# Start of Source records
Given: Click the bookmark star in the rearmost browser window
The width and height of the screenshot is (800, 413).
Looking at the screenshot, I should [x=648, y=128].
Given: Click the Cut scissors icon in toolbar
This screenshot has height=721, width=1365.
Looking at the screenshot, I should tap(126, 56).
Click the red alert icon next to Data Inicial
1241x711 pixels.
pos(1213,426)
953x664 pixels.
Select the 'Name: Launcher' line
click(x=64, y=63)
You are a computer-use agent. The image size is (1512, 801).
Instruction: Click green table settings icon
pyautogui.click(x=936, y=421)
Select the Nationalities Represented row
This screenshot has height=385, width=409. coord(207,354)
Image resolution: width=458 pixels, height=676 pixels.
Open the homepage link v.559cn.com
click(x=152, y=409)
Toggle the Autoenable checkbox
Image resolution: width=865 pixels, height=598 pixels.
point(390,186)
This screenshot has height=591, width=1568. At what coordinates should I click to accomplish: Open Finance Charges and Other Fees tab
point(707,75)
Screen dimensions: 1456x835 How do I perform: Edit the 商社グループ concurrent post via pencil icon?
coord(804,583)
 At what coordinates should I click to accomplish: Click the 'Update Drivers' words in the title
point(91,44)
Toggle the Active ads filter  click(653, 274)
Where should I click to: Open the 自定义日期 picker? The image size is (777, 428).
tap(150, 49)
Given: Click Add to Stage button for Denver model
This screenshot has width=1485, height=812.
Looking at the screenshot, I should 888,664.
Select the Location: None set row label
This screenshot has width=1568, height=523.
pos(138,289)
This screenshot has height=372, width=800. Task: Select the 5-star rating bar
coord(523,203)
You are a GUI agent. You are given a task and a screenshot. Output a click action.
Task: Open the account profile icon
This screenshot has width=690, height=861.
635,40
# End of Source records
• _Directive_: Copy out, without changes, the stretch of the material from its first line through the line that contains "This screenshot has height=385, width=409.", including both ends.

• _The completed task_:
Given: Click the bookmark star in the rearmost browser window
The width and height of the screenshot is (800, 413).
Looking at the screenshot, I should [x=648, y=128].
Given: Click the Cut scissors icon in toolbar
This screenshot has height=721, width=1365.
Looking at the screenshot, I should tap(126, 56).
Click the red alert icon next to Data Inicial
1241x711 pixels.
pos(1213,426)
953x664 pixels.
Select the 'Name: Launcher' line
click(x=64, y=63)
You are a computer-use agent. The image size is (1512, 801).
Instruction: Click green table settings icon
pyautogui.click(x=936, y=421)
Select the Nationalities Represented row
This screenshot has height=385, width=409. coord(207,354)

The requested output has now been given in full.